Wolterstorff’s summary of Justice in his chapter “Justice of God” in For faith and clarity (2006), 197:
Justice is constituted of normative social relationships. Primary justice reigns when the rights of persons to the actions and restraints from action of others are honored. A person is just insofar as he or she honors the rights of others to actions and restraints from action on his or her part. A person enjoys justice insofar as others honor his or her rights to actions and restraints from action on their part. The charge that rights are individualistic makes no sense; rights are inherently social. Likewise the charge that rights are egoistic makes no sense; the very existence of the other places claims upon me. Equally senseless is the insistence one sometimes hears that we should think in terms of obligations rather than rights. If rights go, most obligations go.

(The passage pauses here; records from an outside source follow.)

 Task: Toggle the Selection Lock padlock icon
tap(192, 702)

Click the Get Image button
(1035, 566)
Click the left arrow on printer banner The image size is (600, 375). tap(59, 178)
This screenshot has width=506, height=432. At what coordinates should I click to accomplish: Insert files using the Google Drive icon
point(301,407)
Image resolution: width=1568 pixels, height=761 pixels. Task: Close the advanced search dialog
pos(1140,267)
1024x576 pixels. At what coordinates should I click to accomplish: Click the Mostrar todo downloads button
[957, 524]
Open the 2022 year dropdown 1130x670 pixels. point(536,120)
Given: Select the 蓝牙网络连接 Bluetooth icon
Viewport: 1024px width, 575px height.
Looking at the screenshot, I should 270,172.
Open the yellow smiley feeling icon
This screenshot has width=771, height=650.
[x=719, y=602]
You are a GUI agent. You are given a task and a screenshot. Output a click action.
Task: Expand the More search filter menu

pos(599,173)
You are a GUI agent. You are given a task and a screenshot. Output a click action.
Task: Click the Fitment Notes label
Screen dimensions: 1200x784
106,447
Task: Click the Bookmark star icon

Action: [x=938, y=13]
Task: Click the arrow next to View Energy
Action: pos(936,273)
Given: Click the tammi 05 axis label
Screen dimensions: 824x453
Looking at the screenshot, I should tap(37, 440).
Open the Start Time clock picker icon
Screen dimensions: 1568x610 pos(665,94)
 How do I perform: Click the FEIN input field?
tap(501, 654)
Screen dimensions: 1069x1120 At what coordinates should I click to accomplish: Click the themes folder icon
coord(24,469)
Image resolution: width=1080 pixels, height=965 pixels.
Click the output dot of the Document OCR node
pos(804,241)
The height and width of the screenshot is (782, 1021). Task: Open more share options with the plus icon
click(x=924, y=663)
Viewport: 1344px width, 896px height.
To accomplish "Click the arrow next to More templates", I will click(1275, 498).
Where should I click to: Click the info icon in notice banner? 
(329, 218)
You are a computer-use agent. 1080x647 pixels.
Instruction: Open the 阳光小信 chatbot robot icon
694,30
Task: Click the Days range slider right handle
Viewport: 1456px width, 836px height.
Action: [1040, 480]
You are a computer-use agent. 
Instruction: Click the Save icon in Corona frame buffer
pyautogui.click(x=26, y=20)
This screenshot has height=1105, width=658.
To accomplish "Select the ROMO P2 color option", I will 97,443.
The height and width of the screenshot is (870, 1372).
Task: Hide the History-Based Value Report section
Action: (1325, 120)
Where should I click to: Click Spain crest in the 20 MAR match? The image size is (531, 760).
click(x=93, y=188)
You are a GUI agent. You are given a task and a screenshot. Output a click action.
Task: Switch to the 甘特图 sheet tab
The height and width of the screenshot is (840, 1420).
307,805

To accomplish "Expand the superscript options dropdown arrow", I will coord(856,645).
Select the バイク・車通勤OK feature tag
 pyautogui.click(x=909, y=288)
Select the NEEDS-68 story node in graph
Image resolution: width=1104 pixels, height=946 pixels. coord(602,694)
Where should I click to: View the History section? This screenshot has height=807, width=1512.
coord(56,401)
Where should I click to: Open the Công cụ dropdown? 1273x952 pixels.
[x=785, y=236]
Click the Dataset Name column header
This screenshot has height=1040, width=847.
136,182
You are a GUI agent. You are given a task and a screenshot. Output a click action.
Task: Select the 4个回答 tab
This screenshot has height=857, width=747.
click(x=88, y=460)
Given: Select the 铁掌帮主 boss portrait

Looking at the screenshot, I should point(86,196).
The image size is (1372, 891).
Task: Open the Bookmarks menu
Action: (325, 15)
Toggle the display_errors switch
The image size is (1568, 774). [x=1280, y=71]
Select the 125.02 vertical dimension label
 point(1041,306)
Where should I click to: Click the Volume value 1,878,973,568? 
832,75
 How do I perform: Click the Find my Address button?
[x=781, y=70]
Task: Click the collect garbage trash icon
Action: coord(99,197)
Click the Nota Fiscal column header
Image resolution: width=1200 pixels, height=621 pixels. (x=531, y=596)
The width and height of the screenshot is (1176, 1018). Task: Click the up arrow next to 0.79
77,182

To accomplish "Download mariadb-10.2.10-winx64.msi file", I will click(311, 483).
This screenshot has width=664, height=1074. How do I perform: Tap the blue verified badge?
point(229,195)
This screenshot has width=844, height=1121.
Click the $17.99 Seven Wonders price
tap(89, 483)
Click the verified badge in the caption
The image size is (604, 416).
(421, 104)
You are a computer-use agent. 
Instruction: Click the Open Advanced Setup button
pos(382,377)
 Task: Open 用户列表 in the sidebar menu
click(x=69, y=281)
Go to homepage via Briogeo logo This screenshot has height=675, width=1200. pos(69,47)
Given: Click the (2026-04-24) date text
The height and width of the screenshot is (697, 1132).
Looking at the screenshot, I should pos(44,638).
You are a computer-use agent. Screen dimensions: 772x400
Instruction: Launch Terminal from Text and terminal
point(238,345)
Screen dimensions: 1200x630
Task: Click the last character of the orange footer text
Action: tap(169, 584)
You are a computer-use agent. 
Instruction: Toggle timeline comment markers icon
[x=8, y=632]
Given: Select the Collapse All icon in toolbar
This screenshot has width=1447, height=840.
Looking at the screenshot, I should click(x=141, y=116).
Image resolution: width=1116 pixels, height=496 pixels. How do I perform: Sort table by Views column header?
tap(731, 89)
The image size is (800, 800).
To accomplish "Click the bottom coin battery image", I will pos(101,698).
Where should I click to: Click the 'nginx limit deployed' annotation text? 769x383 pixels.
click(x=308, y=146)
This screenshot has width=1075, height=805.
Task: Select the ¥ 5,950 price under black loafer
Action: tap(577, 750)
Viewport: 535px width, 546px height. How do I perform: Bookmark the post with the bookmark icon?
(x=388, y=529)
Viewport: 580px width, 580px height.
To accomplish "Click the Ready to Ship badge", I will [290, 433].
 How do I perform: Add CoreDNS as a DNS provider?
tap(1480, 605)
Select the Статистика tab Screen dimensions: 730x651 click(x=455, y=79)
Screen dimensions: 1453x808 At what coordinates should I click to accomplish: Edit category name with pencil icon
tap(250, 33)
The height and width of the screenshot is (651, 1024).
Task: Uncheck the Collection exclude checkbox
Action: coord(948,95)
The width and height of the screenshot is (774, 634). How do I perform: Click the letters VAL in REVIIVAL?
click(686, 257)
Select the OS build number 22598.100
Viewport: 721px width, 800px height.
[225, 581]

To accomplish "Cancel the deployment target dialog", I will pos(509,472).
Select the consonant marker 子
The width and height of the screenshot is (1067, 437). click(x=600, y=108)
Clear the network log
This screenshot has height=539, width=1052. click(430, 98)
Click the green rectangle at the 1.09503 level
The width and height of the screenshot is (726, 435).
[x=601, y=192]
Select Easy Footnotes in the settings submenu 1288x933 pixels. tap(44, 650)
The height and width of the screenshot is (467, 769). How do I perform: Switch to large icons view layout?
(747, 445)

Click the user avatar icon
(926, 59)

To praise God for his justice is to praise God for honoring the rights of his creatures. God does not violate us. God does not treat us with disrespect for our worth. It would be perplexing indeed if God did. For we have the intrinsic worth we do have on account of being created thus by God. [emphasis mine]
One the other hand, God has the right to be honored. We do not honor God as we should. God has the right to be obeyed. We do not obey God as we should. We wrong God, deprive God of what he has a right to. God is victim of our injustice.
If God is wronged, then God is not impassible. That will lead some to conclude that God cannot be wronged. But I take divine forgiveness to be at the heart of the Christian gospel. And if God forgives, then God is not only capable of being wronged but has in fact been wronged. To say it one more time: one can forgive someone only if that person has wronged one and only for the wrong he has done one.